* **About this task**
Take every line in the entries that includes the word "camera" and copy it.

* **Record excerpts**
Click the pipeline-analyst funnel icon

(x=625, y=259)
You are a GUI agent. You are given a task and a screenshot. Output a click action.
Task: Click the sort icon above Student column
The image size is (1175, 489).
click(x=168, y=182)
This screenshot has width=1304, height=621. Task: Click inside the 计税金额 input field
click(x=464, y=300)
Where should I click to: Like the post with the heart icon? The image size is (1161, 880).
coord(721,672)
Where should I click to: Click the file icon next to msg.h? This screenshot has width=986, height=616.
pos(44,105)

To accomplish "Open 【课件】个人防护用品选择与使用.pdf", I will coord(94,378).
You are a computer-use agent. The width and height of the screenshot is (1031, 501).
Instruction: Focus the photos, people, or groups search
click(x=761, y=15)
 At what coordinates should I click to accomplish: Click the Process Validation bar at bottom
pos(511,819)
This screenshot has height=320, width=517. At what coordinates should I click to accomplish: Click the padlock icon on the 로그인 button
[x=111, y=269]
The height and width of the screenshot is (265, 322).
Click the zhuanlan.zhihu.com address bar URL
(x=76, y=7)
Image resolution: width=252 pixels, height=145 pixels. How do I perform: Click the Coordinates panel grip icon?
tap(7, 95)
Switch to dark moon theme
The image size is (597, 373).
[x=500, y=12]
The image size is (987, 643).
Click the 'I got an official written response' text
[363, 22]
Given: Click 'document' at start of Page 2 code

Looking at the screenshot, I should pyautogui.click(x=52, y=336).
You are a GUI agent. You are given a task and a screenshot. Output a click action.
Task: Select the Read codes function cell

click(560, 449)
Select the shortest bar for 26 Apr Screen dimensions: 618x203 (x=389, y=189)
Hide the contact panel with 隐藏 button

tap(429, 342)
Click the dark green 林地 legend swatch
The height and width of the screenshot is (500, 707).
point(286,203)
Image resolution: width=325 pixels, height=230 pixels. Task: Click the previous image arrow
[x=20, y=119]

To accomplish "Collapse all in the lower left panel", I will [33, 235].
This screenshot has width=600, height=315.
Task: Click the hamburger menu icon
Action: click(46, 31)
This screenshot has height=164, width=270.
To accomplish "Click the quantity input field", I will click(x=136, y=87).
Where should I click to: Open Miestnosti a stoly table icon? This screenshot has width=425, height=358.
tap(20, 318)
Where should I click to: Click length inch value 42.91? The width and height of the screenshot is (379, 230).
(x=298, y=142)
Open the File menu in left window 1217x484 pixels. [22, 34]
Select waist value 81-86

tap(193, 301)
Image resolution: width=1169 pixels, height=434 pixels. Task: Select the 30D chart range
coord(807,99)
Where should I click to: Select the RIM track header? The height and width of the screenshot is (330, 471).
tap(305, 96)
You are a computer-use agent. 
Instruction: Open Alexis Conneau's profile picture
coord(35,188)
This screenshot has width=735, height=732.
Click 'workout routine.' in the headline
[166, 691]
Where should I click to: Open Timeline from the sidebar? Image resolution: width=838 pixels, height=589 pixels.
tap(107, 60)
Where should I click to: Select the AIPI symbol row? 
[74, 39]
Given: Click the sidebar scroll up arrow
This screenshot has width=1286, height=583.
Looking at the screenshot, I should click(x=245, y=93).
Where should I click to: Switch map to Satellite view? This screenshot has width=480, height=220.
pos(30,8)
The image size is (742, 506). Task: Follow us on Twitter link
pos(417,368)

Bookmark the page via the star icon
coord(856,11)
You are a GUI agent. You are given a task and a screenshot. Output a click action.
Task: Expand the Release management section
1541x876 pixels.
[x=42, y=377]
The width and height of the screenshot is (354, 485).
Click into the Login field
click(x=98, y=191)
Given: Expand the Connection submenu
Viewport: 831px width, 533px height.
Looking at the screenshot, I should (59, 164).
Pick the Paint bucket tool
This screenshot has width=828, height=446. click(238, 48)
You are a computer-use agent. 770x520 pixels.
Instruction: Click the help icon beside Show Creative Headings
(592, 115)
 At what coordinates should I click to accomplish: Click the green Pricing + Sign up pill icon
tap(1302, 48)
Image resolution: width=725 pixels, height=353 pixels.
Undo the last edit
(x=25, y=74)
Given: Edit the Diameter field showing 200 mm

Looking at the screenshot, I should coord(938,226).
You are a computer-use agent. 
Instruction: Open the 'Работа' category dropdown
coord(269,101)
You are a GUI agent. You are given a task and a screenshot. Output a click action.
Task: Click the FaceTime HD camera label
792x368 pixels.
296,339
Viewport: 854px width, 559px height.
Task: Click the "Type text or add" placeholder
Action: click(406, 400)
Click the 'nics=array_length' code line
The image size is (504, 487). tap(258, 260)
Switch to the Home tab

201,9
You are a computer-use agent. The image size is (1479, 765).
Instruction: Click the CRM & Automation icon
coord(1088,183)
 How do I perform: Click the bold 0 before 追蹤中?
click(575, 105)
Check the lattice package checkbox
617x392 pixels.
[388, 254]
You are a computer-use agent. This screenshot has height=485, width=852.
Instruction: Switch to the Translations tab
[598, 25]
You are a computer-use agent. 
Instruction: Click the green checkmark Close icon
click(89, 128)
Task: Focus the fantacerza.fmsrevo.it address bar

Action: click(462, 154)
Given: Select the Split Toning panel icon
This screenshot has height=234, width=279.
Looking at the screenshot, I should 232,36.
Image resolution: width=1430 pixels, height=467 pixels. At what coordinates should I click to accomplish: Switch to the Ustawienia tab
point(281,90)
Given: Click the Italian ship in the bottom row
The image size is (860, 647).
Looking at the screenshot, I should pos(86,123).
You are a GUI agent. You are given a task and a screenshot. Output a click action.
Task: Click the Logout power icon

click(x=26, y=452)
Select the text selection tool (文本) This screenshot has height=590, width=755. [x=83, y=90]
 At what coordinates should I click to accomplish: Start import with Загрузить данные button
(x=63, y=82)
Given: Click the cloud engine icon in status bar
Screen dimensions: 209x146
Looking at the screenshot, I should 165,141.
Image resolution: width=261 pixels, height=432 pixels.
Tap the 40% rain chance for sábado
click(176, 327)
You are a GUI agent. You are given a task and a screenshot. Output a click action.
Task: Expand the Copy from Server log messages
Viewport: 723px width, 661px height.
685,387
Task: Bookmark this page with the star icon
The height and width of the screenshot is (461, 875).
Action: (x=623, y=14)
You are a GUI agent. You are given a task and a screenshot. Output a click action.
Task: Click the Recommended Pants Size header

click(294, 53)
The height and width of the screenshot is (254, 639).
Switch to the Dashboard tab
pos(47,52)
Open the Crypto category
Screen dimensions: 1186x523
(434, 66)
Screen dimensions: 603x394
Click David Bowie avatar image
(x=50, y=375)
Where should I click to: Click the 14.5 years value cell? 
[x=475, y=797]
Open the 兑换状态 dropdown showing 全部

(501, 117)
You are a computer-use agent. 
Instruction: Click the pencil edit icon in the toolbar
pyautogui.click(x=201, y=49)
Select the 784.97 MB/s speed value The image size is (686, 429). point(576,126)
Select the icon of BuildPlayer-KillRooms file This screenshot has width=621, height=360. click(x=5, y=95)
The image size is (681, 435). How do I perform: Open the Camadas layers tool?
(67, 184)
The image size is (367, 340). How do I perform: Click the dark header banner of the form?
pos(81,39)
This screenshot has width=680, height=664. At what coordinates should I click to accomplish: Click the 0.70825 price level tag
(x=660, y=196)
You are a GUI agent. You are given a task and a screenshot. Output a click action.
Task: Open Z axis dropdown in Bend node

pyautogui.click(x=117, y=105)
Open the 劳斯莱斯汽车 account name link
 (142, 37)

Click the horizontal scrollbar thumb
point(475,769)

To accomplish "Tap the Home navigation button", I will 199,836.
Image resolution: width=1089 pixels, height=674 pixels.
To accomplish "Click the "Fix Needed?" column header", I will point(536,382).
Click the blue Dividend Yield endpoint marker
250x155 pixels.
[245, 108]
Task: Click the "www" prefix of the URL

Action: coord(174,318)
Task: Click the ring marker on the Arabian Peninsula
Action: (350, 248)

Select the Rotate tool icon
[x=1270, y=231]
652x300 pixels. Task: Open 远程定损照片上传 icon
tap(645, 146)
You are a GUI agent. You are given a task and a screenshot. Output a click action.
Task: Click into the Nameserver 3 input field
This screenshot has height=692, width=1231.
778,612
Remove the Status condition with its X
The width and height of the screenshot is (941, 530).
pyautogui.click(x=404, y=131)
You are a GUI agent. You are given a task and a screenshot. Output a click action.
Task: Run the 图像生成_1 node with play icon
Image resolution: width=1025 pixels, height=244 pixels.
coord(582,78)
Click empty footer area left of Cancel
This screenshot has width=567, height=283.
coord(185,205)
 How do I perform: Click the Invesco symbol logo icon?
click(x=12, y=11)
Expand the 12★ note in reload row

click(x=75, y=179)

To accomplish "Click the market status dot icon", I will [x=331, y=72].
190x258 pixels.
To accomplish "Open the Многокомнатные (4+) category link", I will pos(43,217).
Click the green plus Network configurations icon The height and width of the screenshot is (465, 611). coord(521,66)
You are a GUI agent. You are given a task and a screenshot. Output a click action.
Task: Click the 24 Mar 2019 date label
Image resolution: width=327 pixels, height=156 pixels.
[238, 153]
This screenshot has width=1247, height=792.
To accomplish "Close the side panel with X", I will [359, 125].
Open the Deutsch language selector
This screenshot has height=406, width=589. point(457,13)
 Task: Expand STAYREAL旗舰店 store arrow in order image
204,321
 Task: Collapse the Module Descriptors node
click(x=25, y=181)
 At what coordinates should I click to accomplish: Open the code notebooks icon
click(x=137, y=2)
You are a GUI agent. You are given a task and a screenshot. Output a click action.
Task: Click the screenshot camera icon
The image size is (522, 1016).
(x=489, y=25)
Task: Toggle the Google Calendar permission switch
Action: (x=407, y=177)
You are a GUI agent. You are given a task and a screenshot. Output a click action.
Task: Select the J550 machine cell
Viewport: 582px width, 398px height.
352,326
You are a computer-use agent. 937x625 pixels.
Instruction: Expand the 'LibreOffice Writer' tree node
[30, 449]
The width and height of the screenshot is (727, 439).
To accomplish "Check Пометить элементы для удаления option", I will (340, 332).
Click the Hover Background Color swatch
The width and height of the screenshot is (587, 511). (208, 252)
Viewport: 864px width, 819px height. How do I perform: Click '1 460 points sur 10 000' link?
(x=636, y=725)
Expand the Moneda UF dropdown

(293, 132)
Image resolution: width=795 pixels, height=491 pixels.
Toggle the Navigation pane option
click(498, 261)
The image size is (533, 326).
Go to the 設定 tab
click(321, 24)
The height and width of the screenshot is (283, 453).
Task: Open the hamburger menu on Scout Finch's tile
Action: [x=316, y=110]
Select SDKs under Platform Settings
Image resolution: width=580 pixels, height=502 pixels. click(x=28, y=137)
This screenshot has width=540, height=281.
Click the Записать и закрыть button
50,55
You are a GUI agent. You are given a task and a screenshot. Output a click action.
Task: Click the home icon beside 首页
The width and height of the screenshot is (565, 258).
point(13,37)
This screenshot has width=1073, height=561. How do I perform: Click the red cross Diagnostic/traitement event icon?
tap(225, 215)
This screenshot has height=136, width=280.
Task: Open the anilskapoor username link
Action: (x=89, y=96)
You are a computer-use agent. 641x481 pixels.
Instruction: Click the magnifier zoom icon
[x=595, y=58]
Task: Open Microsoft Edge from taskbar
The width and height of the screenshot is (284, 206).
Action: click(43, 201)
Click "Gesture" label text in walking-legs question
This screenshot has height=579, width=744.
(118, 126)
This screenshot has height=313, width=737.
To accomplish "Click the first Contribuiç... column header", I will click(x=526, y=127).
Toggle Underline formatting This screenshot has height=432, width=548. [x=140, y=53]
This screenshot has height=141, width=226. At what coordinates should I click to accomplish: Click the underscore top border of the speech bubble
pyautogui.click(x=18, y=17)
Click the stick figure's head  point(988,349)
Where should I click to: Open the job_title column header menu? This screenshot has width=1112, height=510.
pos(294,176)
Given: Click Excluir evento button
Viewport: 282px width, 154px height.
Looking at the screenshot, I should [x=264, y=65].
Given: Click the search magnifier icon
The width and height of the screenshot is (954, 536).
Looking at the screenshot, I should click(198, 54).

* **Result of this exercise**
Task: Click the FaceTime HD camera label
Task: Click the screenshot camera icon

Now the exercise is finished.